= PROBLEM DETAILS =
Edit these records so that "screenshot" becomes "screen capture" everywhere, with all else unchanged, and leave the pictures out of your answer.

····················

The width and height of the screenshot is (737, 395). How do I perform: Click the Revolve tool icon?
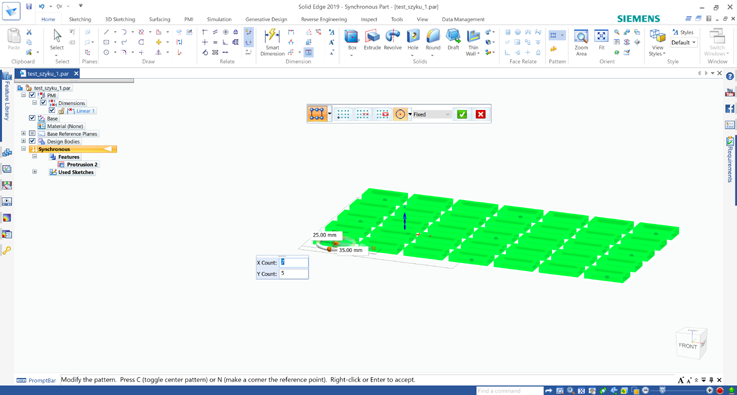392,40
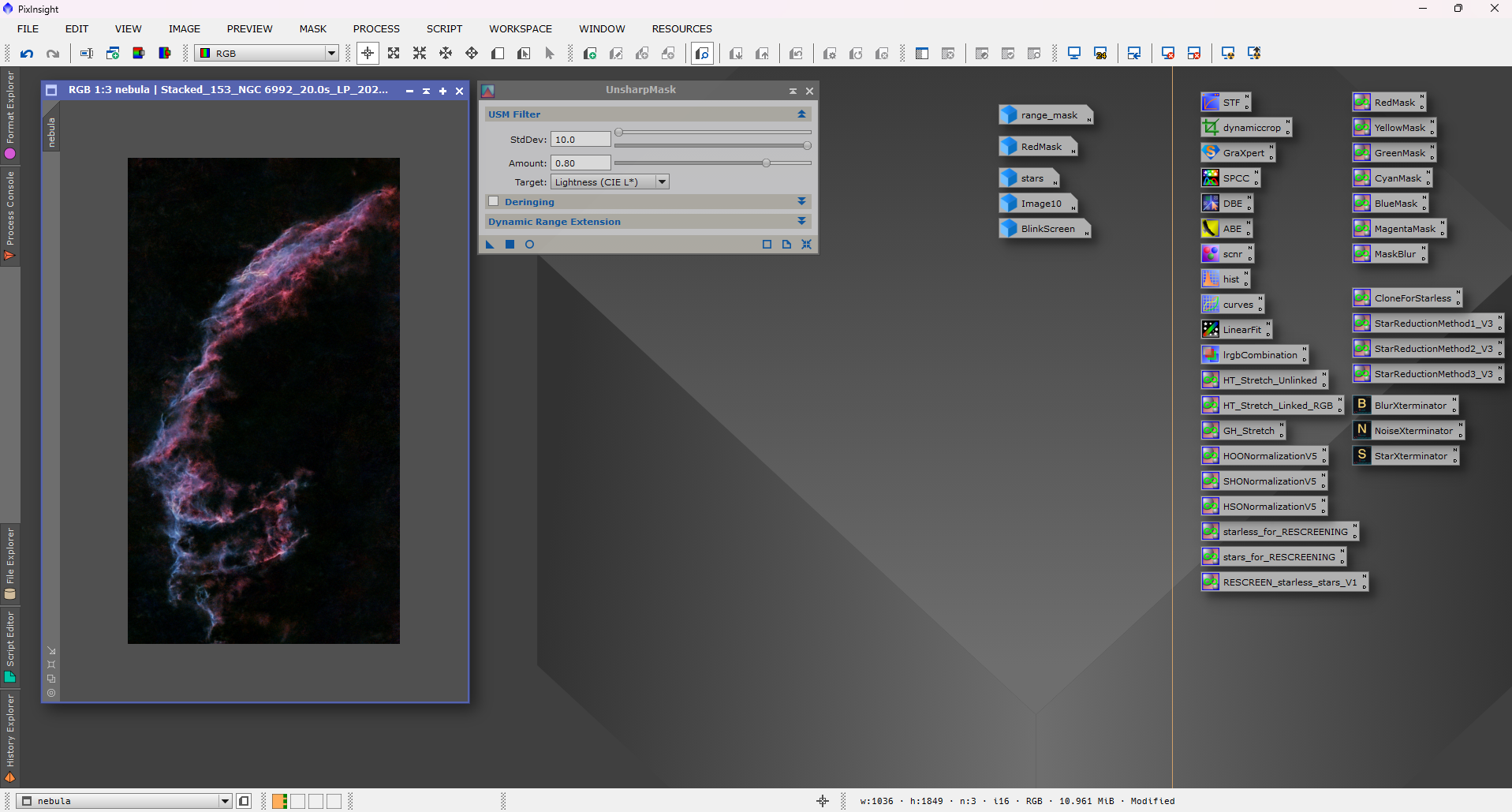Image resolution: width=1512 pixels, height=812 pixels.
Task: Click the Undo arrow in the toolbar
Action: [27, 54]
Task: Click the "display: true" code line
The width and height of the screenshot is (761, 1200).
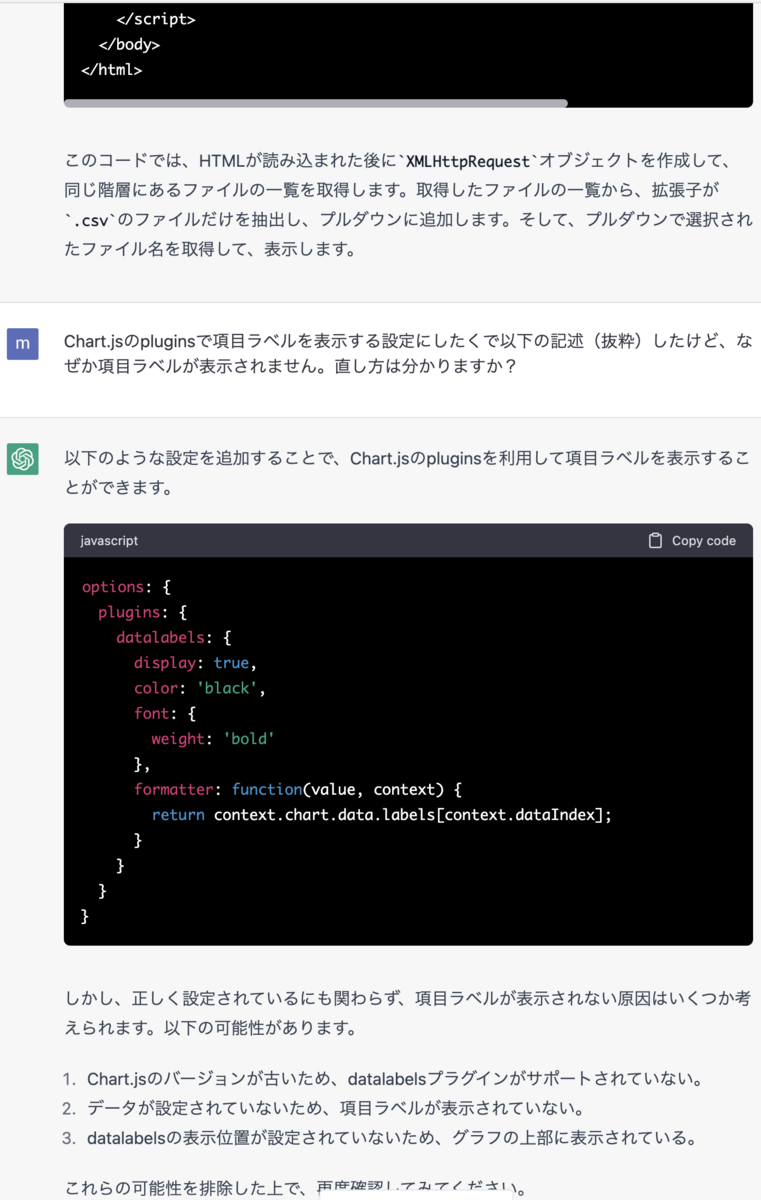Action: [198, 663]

····················

= SOLUTION TO THIS PROBLEM =
The width and height of the screen capture is (737, 395). How do I perform: Click the Revolve tool icon?
392,40
Image resolution: width=1512 pixels, height=812 pixels.
Task: Click the Undo arrow in the toolbar
Action: [27, 54]
Task: Click the "display: true" code line
The width and height of the screen capture is (761, 1200).
Action: [198, 663]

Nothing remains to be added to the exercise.